Si bien qu'il ne faut pas s'étonner si l'un des aspects les plus importants dans l'art de la manipulation réside dans la façon dont le locuteur ou l'orateur s'efforce de présenter toujours de lui-même l'image la plus propre à inspirer confiance, pour prévenir les préventions éventuelles de celui à qui il s'adresse. Ainsi la marquise de Merteuil a-t-elle passé des années à peaufiner soigneusement son image de dévote. C'est en capitalisant sur cette image qu'elle parvient à manipuler si bien la dévote madame de Volanges : « J'y parle tant de vertu, et surtout je la cajole tant, qu'elle doit trouver que j'ai raison. Je suis fâchée de n'avoir pas eu le temps de prendre copie de ma lettre, pour vous édifier sur l'austérité de ma morale » (Lettre CVII). Au-delà du mensonge lui-même, c'est d'abord le menteur qui doit être pris au sérieux. Le meilleur manipulateur, c'est toujours celui qui parvient à vous faire croire qu'il est votre ami et qu'il ne veut, au final, que votre bien. Règle d'or que l'on retrouve évidemment dans la relation de Lorenzo et d'Alexandre ; mais que l'on retrouve aussi à peu près partout dans les Liaisons dangereuses (La marquise de Merteuil et les Volanges mère et fille ; Le Vicomte de Valmont et le chevalier Danceny). C'est cette même valeur de l'éthos qui explique également pourquoi l'administration américaine s'est laissée si facilement abuser par ceux qui étaient présentés comme les « spécialistes de la solution des problèmes » : « ils sortaient des universités et de divers instituts de recherches pour entrer dans l'administration, certains solidement armés de l'analyse de systèmes et de la théorie des jeux, et prêts, pensaient-ils, à résoudre n'importe quel « problème » de politique étrangère » (Du mensonge en politique, II). Ils faisaient confiance aux experts !

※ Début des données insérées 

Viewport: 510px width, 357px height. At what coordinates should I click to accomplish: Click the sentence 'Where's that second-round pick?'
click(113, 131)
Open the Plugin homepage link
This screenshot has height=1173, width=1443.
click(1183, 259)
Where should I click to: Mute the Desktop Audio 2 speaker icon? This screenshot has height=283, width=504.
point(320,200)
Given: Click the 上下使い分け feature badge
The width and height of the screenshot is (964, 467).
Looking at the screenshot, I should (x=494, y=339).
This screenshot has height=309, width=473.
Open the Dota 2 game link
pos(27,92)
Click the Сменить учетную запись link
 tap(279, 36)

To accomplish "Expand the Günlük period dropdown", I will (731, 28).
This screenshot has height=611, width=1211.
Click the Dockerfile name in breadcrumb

Avec le soin accordé à l'ethos, nous sommes déjà engagés à un autre niveau que celui du simple mensonge. Là, la manipulation ne consiste plus à mentir, mais à contrôler les affects de l'interlocuteur. Le manipulateur doit s'assurer de la sympathie et de la bienveillance de sa victime. Mais il doit aussi de la même façon être en mesure de jouer habilement des émotions de son public pour l'amener à croire. Le bon rhéteur est celui qui donne envie d'être crû, non pas seulement parce que son discours est persuasif ou parce que sa personne inspire confiance (ethos), mais aussi parce qu'il est en capacité de jouer habilement sur les émotions (pathos) de son interlocuteur. Jouer sur la fibre du pathos, c'est ce que s'efforce doublement de faire la marquise Cibo pour rallier le duc Alexandre à la cause républicaine (acte III, scène 6) : d'une part, son argumentation repose à fond sur le pathos ("Sais-tu où vont les larmes des peuples, quand le vent les emporte" ?), et d'autre part, elle mise -pour convaincre Alexandre -sur l'amour qu'elle suppose en lui ("C'est ma façon de penser -je t'aimerais ainsi"). Après tout, n'a-t-elle pas accepté de devenir sa maîtresse pour mieux le manipuler ? Mais elle se montre trop impatiente, trop maladroite, ce que lui reproche d'ailleurs le cardinal Cibo : « Pourquoi le duc vous quittait-il d'un pas si nonchalant, et en soupirant comme un écolier quand la cloche sonne ? Vous l'aviez rassasié de votre patriotisme, qui, comme une fade boisson, se mêle à tous les mets de votre table » (IV, 4).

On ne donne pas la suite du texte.